Hold on; are you using QEMU in TCG mode? If so that's in no way representative
of real HW performance, and there are operations it simply cannot make as fast
as HW can (e.g. pointer authentication using the architected QARMA variants).

> Although, it's suspicious that the difference is so drastic.

I'm not surprised at all. Some operations can be *orders of magnitude slower*
under TCG than on real HW even when considered relative to other operations,
and this can drasticaly skew benchmarks. We recently hit a case when PACIASP
and AUTIASP were so slow under TCG mode they appeared to be causing a boot
hang, and we eventually figured out that they were just *very* slow, adding
minutes to the boot time. Richard Henderson added options to QEMU to mitigate
that (either disabling authentication, or using an IMPLEMENTATION DEFINED
algorithm).

The bottom line is that QEMU TCG mode is in no way representative of real-world
performance, and *cannot* be used for benchmarking.

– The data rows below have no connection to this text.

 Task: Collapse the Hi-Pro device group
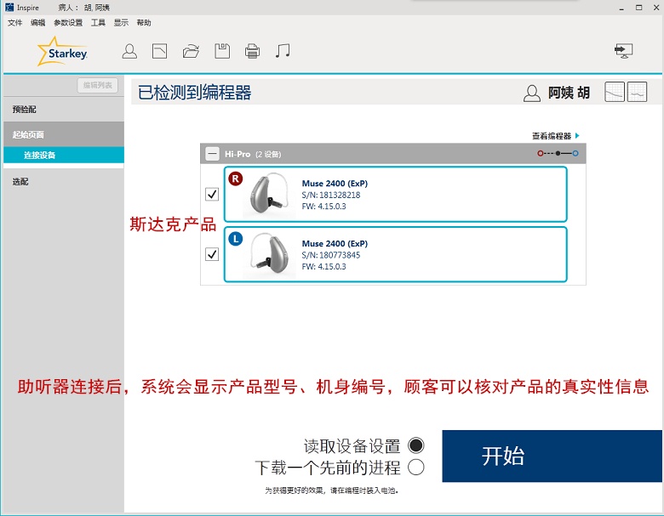pos(212,154)
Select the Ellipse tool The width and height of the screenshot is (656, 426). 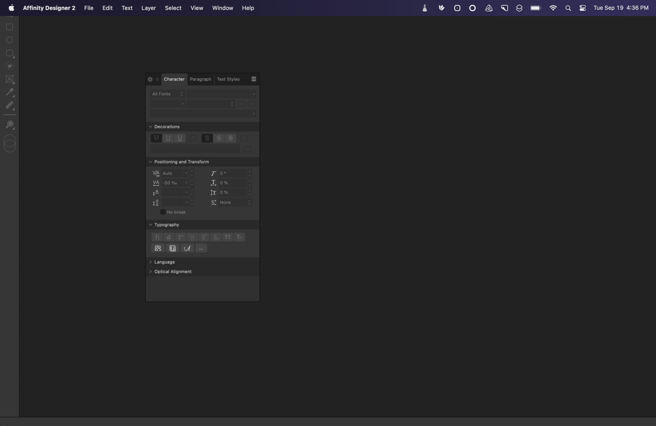9,40
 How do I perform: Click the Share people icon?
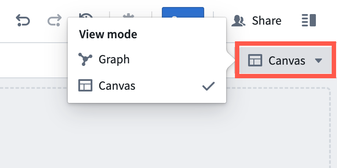(x=238, y=21)
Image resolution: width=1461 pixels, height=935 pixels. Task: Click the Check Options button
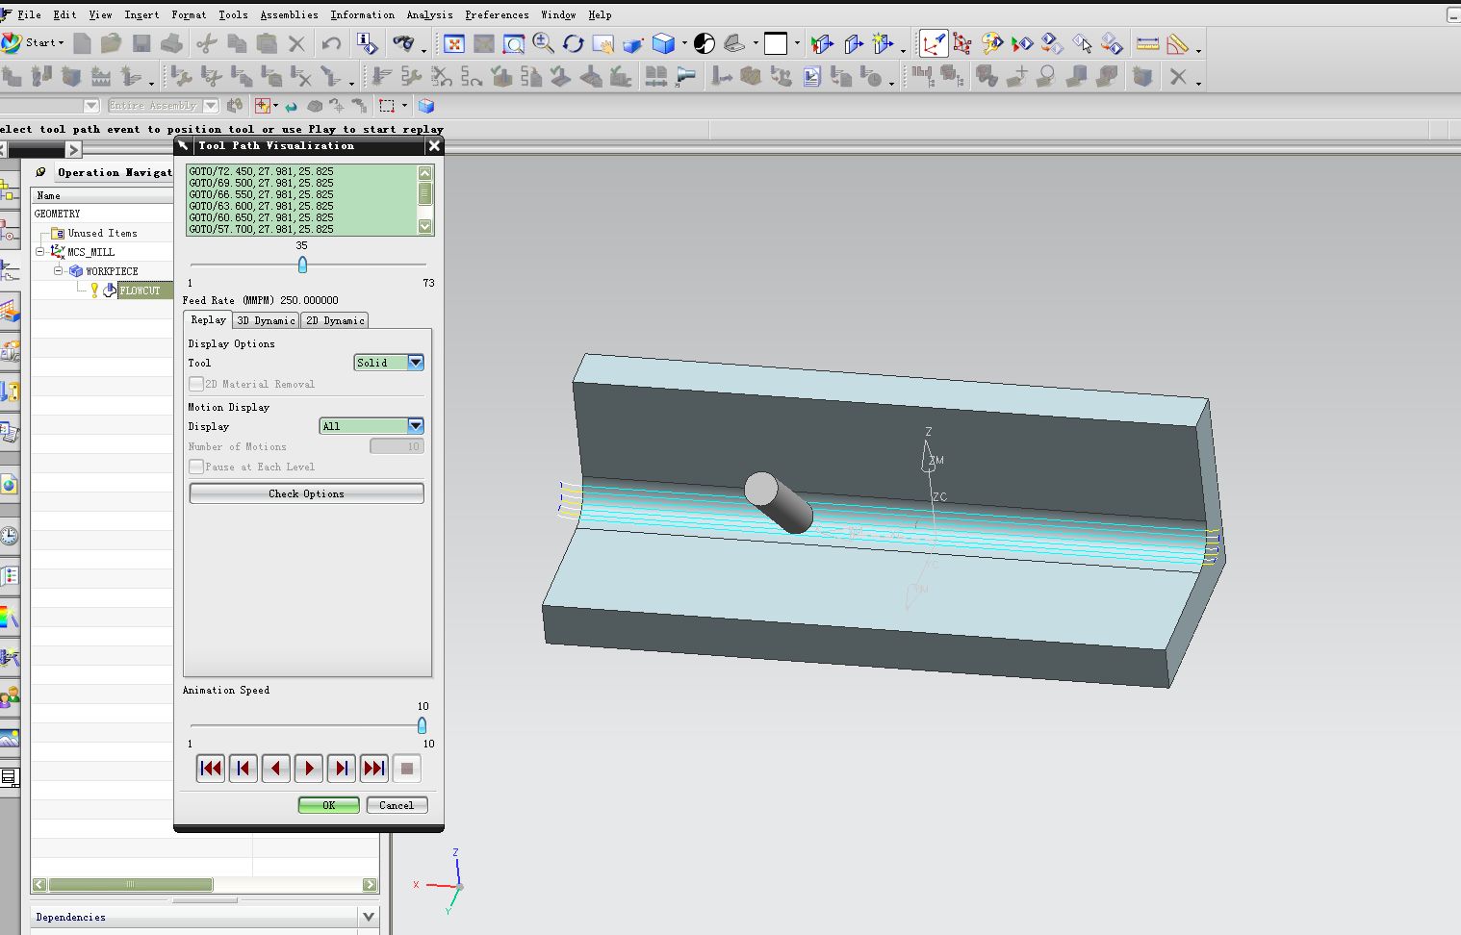point(306,493)
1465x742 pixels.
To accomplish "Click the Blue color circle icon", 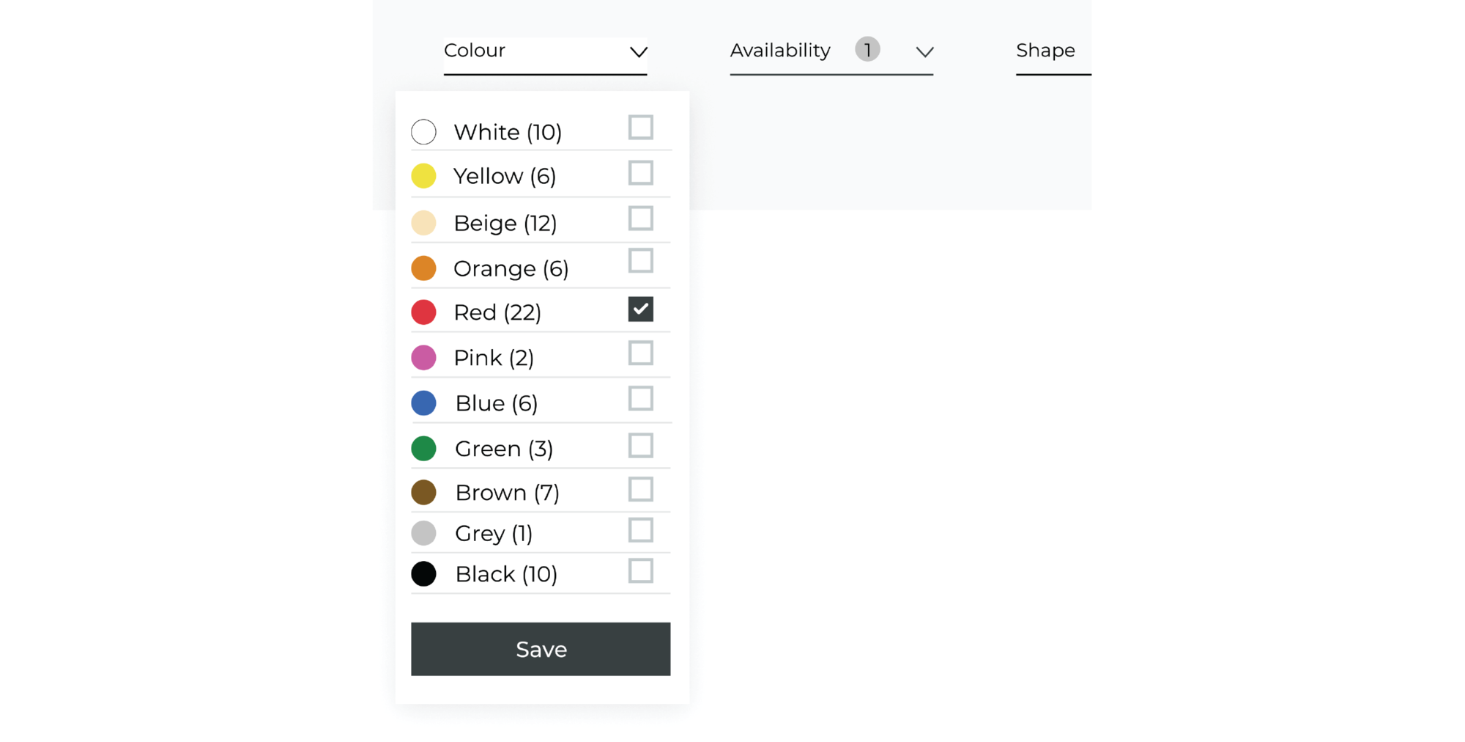I will pos(423,403).
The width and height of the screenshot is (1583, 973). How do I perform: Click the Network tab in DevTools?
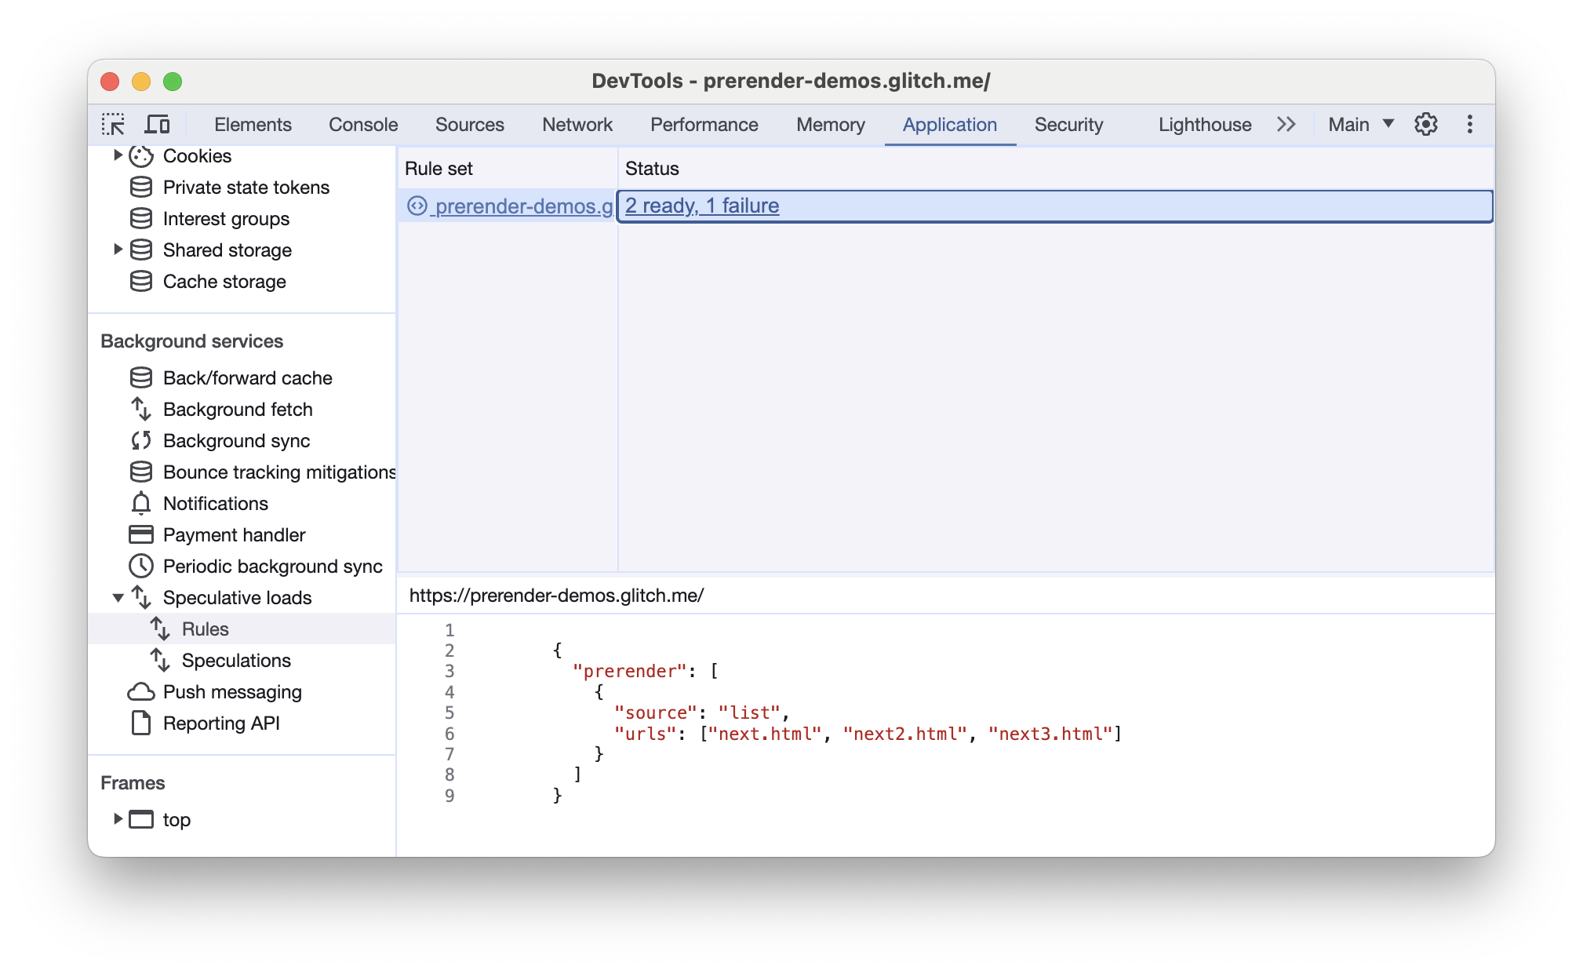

I think we first need to understand *what* is so slow under QEMU TCG mode, and
*why* TCG mode performance matters. I suspect there are other ways we could
avoid this overhead *without* adding another unwinder, but even then we need a
justification for *why* we should care.

> I'll try to get my hands on some Arm hardware in the next few days and do the
> measurements there.
>
> This new version also will not be making any changes to the entry
> code, as these changes add unwanted additional slowdown. That would be
> great, if you could check the performance impact of v3 with your
> setup.

I'll take a look at the series, but as before I do not think we should add
another unwinder. As above, I *certainly* do not think we should add another
unwinder based on TCG performance.

Thanks,
Mark.